PERCHÉ UN PRESEPIO COSÌ?
Da quando San Francesco, a Greccio, ha inventato – per così dire – il presepio, sono stati innumerevoli i tentativi di rappresentare la nascita di Gesù a Betlemme in modo da trasmettere un messaggio che fosse, nello stesso tempo, convincente e originale.
Secondo una tradizione che ancora si conserva, nei giorni di Natale si va a fare “il giro dei presepi”, visitando le varie chiese parrocchiali e qualsiasi altro luogo in cui si è provveduto ad allestire la sacra rappresentazione. Qualche volta l’invito è fatto anche in case private, presso quei vicini che, con fierezza, ci mostrano la loro ultima creazione. Ebbene, in quegli itinerari di scoperta, abbiamo potuto notare l’infinita varietà di idee e di soluzioni, con le quali piace a tutti rendere il presepe attraente, con sempre qualcosa di classico – certo la grotta ci vuole e la Famiglia deve essere quella! – e con qualcos’altro che sia del tutto nuovo.

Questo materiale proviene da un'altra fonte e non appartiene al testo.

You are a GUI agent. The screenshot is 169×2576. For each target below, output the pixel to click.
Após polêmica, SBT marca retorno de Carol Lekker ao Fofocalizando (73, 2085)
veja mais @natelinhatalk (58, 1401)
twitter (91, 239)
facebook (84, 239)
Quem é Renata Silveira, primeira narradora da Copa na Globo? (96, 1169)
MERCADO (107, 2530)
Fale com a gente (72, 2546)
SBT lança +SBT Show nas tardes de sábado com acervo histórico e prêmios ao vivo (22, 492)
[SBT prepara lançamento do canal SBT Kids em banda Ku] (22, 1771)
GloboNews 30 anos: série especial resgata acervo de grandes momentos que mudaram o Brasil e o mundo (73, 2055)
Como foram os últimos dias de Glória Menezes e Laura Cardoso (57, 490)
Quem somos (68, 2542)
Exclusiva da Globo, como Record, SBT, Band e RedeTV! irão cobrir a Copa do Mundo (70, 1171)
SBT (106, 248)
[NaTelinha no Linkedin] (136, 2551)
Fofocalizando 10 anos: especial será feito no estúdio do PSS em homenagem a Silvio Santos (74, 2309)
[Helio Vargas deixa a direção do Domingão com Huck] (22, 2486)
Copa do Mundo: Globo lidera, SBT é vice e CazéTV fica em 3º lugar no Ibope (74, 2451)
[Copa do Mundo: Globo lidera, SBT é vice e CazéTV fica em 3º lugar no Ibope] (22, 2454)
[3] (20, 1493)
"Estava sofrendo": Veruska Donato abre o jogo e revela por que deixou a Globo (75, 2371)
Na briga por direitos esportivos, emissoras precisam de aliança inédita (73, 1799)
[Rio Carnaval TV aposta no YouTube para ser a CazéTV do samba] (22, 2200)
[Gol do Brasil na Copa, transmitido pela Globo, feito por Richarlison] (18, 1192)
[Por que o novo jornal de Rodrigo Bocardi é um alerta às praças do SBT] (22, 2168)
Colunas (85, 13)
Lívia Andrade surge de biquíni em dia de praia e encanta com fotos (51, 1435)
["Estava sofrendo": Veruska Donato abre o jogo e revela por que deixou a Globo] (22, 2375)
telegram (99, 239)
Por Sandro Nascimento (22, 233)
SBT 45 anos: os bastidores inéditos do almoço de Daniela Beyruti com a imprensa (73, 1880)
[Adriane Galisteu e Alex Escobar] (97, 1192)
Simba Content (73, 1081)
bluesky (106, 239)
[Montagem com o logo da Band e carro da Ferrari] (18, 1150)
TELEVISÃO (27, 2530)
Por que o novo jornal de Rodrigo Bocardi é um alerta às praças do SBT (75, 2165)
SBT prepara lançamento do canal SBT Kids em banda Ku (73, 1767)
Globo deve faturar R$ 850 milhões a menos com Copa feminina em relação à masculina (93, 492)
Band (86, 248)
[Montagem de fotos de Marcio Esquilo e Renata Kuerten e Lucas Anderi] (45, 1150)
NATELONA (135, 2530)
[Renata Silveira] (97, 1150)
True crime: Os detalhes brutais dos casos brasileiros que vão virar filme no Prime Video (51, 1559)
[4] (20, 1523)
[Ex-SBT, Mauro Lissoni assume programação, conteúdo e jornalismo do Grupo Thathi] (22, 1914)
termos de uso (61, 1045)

Il presepio allestito nella sede del Progetto “Agata Smeralda” si propone come una interpretazione del tutto tradizionale della scena della Natività, con un elemento di novità nella scelta dei personaggi presenti. Non è sempre facile distinguere gli uni dagli altri, ma un occhio attento, che magari abbia qualche esperienza di popoli e nazioni, potrà cogliere le diverse provenienze delle persone che, chiamate dagli angeli, si muovono per andare fino a Betlemme, per vedere “questo avvenimento che il Signore ci ha fatto conoscere” (Luca 2,15).

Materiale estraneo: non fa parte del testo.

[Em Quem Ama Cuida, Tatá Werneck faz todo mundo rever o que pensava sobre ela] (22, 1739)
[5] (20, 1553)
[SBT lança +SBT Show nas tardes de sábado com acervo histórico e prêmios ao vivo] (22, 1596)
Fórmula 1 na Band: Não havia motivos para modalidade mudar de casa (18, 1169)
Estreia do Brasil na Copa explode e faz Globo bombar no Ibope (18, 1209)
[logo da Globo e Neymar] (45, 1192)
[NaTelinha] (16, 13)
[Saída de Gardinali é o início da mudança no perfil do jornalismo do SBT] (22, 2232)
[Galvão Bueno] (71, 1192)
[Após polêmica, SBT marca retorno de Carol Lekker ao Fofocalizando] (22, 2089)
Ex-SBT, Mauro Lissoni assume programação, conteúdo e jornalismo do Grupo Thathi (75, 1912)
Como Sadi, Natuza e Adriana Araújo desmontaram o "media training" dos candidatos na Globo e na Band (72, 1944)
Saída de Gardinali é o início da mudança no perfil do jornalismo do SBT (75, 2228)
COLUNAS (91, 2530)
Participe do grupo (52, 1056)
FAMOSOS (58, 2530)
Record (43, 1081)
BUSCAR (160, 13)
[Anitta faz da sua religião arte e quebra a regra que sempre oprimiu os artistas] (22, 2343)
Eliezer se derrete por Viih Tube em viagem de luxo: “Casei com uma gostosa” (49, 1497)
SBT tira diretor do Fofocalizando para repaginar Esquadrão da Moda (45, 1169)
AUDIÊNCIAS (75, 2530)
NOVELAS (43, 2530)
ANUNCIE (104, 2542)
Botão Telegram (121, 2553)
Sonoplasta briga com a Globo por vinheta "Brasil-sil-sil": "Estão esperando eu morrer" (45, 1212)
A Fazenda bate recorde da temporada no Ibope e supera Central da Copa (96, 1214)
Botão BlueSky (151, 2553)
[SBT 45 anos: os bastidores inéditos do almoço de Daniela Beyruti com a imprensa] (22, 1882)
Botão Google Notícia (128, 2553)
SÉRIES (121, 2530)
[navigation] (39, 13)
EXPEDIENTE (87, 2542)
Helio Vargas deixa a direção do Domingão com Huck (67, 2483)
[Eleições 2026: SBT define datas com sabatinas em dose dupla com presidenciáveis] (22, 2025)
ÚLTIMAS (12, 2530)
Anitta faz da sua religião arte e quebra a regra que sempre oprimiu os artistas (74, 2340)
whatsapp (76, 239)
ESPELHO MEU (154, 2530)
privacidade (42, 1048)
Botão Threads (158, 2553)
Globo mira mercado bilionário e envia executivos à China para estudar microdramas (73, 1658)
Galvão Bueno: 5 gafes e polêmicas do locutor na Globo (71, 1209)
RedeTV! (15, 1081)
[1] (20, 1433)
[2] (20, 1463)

Una vecchia siciliana smette di filare, per vedere quello che accade, mentre, vicina a lei, una giovane svedese esprime la sua meraviglia; un fiero serbo rimane a riflettere, prima di decidere se ci sia qualcosa da fare, mentre sua moglie scruta davanti a sé e si avvicina alla grotta con un pollo da offrire in dono. Due brasiliani, l’uomo un emigrante dalle secche del nordest, lei una baiana necessariamente grassottella, sono in cammino con i loro doni. Una coppia di boliviani sta a guardare e, mentre lei si prende cura del figlioletto, lui si prepara a suonare il “charrango”, piccola chitarra tipica delle regioni dell’altipiano. Forse si farà accompagnare dal ragazzo che è già pronto con il suo flauto da pastore. E avanti così, con gente che viene dall’Africa sub sahariana, dalla Palestina, da lontane regioni dell’Asia, o dal nostro stesso quartiere, come la bambina invalida, che, con passi incerti, si avvicina con un mazzolino di fiori.
I tre Magi, poi, si sa già: il vangelo stesso dice che venivano da lontano, e allora eccoli rappresentati come un arabo, con l’oro, un tibetano, con l’incenso, e un africano, con la mirra.
La scena potrebbe arricchirsi ed essere completata all’infinito con tanti altri personaggi, di tante altre provenienze. L’idea che si è voluta trasmettere è quella di rappresentare l’universalità di un evento che non è avvenuto per essere testimoniato soltanto da alcuni pastori e da qualche straniero, ma che porta con sé l’invito all’umanità intera, per conoscere, capire e accogliere la presenza di Dio che si fa uomo, per abitare in mezzo a noi, per camminare con noi e portarci a ristabilire un’amicizia completa con il Padre che ci ha creati. Il Natale è per tutti, anche, e soprattutto, per quelli che non l’hanno ancora conosciuto. O diciamo meglio: quelli ai quali non siamo stati ancora capaci di farlo conoscere.
La stessa vocazione all’universalità è stata accolta, come segno di identificazione, dal Progetto “Agata Smeralda”, la cui dedizione all’aiuto verso chi è nel bisogno diventa ogni volta più ampio e universale. Ha quindi un senso del tutto reale il fatto di avere gente di ogni provenienza attorno alla grotta in cui Maria e Giuseppe contemplano il bambino appena nato. Alcuni dei paesi rappresentati sono già nella lista di aiuti provveduti del Progetto; altri non ci sono ancora, ma potrebbero esserci in un prossimo futuro.
Perché l’incarnazione del Figlio di Dio è un fatto di portata universale, come ha una destinazione universale la carità che scaturisce da Betlemme e diventa azione di bene verso tutti i bisognosi. Non c’è limite all’amore di Dio. Cogliendo questo messaggio, sentiamo come un’esigenza evangelica il non porre limiti, da parte nostra, per il nostro egoismo, alle manifestazioni di concreta carità verso i tanti fratelli e sorelle che soffrono per le tante forme di povertà.
Dio si fa dono e ci invita ad essere noi stessi dono per i nostri fratelli.